Effect of Thermal Self-Initiation on the Synthesis, Composition, and Properties of Particle Brush Materials

Abstract

Surface-initiated atom transfer radical polymerization (SI-ATRP) has emerged as a powerful tool to synthesize polymer-tethered particles (here called particle brushes) that can self-assemble into hybrid materials with well-defined microstructure, morphology, and enhanced mechanical properties or optical transparency, as compared to binary particle/polymer nanocomposite materials. However, side reactions—such as the thermal self-initiation (TSI) of some monomers, such as styrene, during the polymerization—can result in the formation of varying amounts of homopolystyrene, in addition to particle brushes. The presence of homopolystyrene impurity reduces the predictability of properties and impedes the interpretation of structure–property relations in particle brush materials.

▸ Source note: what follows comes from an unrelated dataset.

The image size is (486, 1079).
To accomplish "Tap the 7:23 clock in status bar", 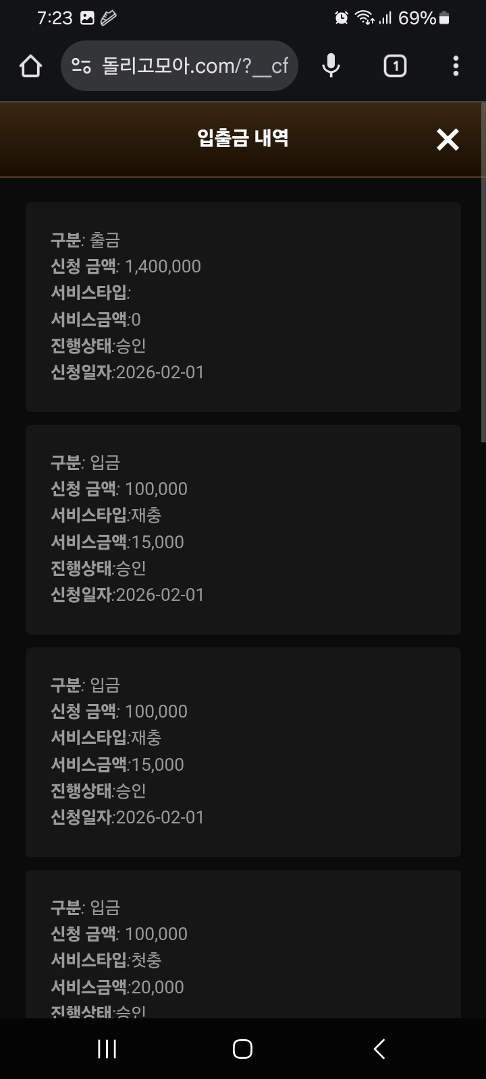I will tap(55, 18).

This contribution presents a systematic evaluation of the formation of TSI homopolystyrene and its implications on the properties of polystyrene-tethered silica based particle brush materials. Kinetic and molecular weight studies reveal that the fraction of untethered chains generated by TSI depends on reaction conditions and increases with the degree of polymerization of surface-tethered chains. The presence of homopolystyrene results not only in a decrease of the softening temperature but also in an increase of ductility and toughness of particle brush solids. Structural analysis of particle brush assemblies admixed with small particle tracer inclusions suggests that the increase in ductility is related to the preferential segregation of the polystyrene impurity within the corner regions of the Wigner–Seitz cell of the particle brush array.